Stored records
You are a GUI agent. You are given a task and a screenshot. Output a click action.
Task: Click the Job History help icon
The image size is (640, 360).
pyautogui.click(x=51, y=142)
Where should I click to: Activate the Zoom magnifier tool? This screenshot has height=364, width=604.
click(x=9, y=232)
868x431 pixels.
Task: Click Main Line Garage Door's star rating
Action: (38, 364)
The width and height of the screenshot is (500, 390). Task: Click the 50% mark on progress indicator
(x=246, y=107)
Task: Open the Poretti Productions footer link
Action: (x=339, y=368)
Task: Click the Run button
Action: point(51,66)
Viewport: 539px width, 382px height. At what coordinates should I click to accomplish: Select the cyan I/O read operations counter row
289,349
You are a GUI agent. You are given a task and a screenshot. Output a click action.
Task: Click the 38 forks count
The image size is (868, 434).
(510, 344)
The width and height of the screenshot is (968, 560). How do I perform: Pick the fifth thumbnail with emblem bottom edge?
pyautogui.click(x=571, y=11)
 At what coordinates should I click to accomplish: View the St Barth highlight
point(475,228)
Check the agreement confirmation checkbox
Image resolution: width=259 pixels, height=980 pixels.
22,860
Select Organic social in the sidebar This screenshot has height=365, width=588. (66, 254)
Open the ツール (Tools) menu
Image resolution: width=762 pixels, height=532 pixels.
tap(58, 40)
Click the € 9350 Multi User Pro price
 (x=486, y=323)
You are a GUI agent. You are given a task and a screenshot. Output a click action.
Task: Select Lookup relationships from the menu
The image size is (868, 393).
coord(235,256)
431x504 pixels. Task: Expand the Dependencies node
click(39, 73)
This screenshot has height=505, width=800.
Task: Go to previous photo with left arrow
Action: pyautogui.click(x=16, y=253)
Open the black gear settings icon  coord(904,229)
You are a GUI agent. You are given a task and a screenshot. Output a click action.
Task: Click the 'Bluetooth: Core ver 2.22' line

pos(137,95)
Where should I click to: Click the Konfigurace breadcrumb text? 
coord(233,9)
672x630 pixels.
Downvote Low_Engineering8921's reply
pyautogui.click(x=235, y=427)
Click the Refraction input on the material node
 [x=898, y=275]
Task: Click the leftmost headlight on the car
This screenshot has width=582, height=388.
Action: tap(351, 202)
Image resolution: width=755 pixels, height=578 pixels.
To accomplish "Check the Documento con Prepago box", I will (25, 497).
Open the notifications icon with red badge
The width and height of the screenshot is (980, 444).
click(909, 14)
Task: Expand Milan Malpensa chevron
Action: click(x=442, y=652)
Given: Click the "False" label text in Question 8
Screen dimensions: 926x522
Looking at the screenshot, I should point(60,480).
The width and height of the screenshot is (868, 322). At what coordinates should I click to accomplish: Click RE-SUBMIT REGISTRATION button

- Work task -
For each line above that contains "icon", make a copy.

- Answer to the exercise -
Task: Click the Job History help icon
Open the black gear settings icon  coord(904,229)
Open the notifications icon with red badge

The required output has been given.